TASK STATEMENT:
Once the line with "migliori casino online esteri (318, 1665)" is found in the entries below, repeat it and each following line exactly, up to and including the line with "bookmaker non aams (312, 1131)". Add no other lines.

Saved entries

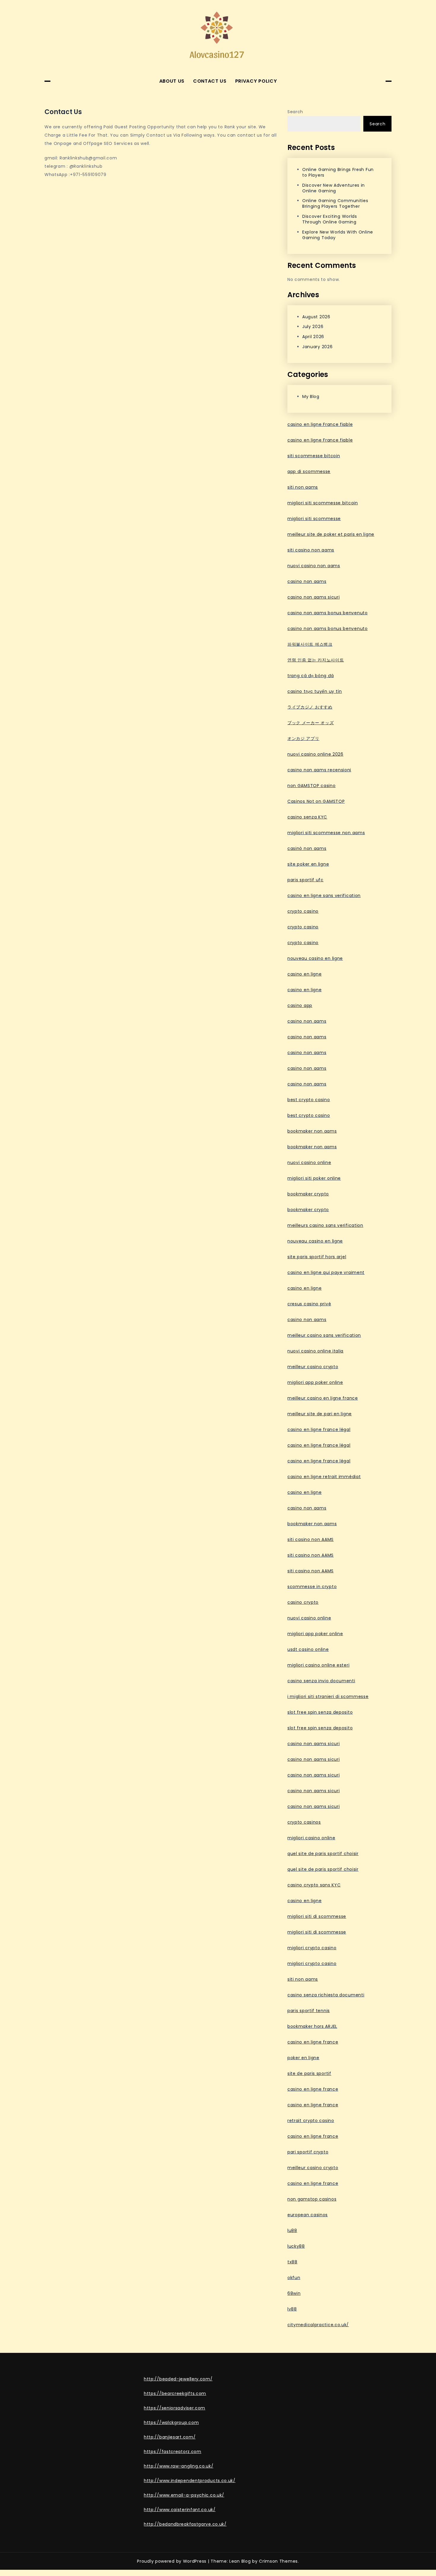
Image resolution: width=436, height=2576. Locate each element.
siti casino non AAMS (310, 1539)
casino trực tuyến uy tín (314, 691)
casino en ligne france (312, 2042)
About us (172, 81)
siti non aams (302, 487)
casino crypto (303, 1602)
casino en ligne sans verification (324, 895)
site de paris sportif (309, 2073)
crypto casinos (304, 1822)
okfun (293, 2278)
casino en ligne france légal (319, 1429)
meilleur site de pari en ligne (319, 1414)
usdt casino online (308, 1649)
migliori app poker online (315, 1382)
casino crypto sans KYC (313, 1885)
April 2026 (313, 337)
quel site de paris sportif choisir (323, 1854)
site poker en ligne (308, 864)
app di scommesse (308, 471)
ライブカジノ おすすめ (309, 707)
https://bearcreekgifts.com (175, 2393)
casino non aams (307, 581)
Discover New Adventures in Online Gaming (333, 188)
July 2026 (312, 327)
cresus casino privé (309, 1304)
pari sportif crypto (307, 2152)
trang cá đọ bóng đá (310, 676)
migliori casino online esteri (318, 1665)
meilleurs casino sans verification (325, 1225)
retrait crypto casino (310, 2121)
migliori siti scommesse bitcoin (322, 503)
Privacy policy (256, 81)
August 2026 (316, 317)
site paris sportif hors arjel (316, 1257)
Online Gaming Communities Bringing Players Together (335, 203)
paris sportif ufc (305, 880)
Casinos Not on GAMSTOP (316, 801)
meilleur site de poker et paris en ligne (330, 534)
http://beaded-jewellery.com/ (178, 2379)
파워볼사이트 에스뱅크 (309, 644)
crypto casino (303, 911)
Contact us (210, 81)
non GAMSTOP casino (311, 786)
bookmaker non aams (312, 1131)
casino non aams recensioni (319, 770)
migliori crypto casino (311, 1948)
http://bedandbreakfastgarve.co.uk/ (185, 2524)
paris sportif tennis (308, 2011)
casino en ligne (304, 974)
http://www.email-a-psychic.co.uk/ (184, 2495)
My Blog (310, 396)
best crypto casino (308, 1100)
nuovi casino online (309, 1162)
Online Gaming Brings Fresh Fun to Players (338, 172)
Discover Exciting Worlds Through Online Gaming (329, 219)
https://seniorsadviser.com (174, 2408)
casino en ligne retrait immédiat (324, 1477)
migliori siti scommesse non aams (326, 833)
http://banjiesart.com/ (169, 2437)
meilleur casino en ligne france (322, 1398)
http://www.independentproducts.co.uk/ (189, 2481)
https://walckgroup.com (171, 2422)
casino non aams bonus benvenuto (327, 613)
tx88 (292, 2262)
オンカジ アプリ (303, 738)
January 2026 (317, 347)
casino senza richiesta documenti (325, 1995)
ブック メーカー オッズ (310, 723)
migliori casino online (311, 1838)
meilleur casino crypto (312, 1367)
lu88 (292, 2230)
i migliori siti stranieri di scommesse (328, 1696)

TASK RESPONSE:
migliori casino online esteri (318, 1665)
meilleurs casino sans verification (325, 1225)
retrait crypto casino (310, 2121)
migliori siti scommesse bitcoin (322, 503)
Privacy policy (256, 81)
August 2026 (316, 317)
site paris sportif hors arjel (316, 1257)
Online Gaming Communities Bringing Players Together (335, 203)
paris sportif ufc (305, 880)
Casinos Not on GAMSTOP (316, 801)
meilleur site de poker et paris en ligne (330, 534)
http://beaded-jewellery.com/ (178, 2379)
파워볼사이트 에스뱅크 (309, 644)
crypto casino (303, 911)
Contact us (210, 81)
non GAMSTOP casino (311, 786)
bookmaker non aams (312, 1131)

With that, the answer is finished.